In deze zaak heeft de Rechtbank Zeeland-West-Brabant op 14 januari 2022 uitspraak gedaan in een geschil tussen een eiser en het college van burgemeester en wethouders van de gemeente Waalwijk. De eiser, een bewoner van de [straatnaam] in [plaatsnaam], had bezwaar gemaakt tegen een besluit van 11 november 2020, waarin twee parkeerplaatsen op een parkeerterrein nabij de Hervormde Kerk waren aangewezen als oplaadplaatsen voor elektrische auto’s. Het college verklaarde het bezwaar van de eiser niet-ontvankelijk, omdat zij van mening was dat de eiser geen belanghebbende was bij het besluit. De eiser heeft hiertegen beroep ingesteld.
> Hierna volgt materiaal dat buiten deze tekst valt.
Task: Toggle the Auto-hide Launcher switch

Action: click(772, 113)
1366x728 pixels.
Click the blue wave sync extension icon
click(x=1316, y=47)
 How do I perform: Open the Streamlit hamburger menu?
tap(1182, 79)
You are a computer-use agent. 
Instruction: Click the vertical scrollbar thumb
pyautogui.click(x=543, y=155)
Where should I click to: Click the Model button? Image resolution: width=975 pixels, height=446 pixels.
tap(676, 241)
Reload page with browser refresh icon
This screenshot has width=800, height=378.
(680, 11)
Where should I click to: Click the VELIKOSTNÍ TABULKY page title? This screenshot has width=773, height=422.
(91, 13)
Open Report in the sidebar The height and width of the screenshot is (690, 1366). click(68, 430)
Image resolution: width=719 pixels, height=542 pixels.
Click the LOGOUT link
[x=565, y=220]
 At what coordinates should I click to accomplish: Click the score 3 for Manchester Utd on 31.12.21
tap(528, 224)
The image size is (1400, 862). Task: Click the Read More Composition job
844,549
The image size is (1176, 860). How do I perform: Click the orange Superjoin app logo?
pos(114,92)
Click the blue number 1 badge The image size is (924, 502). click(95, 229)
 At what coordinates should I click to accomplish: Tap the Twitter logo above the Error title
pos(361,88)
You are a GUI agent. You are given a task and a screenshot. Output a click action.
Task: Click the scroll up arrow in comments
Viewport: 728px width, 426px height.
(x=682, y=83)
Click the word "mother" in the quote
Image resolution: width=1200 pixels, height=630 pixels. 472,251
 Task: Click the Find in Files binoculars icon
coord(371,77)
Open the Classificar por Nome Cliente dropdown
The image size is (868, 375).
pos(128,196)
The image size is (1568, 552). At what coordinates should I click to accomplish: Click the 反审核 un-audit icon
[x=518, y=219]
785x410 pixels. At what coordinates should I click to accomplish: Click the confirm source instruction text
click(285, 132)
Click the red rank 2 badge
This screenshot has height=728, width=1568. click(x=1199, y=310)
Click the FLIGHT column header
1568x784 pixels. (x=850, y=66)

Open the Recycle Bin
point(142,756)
Tijdens de zitting op 23 december 2021 heeft de rechtbank de argumenten van beide partijen gehoord. De eiser stelde dat hij wel degelijk belanghebbende was, omdat hij vanuit zijn woning zicht had op de parkeerplaatsen en vreesde voor overlast door een toenemende parkeerdruk. De rechtbank overwoog dat volgens de vaste jurisprudentie een belanghebbende moet voldoen aan de criteria van artikel 1:2 van de Algemene wet bestuursrecht (Awb), wat inhoudt dat er sprake moet zijn van een voldoende objectief en persoonlijk belang dat rechtstreeks door het besluit wordt geraakt.
De rechtbank concludeerde dat de eiser niet als belanghebbende kon worden aangemerkt, omdat hij niet in voldoende mate van andere weggebruikers te onderscheiden was. De rechtbank verklaarde het beroep van de eiser ongegrond en oordeelde dat er geen reden was voor een proceskostenveroordeling. De uitspraak werd openbaar gemaakt op www.rechtspraak.nl.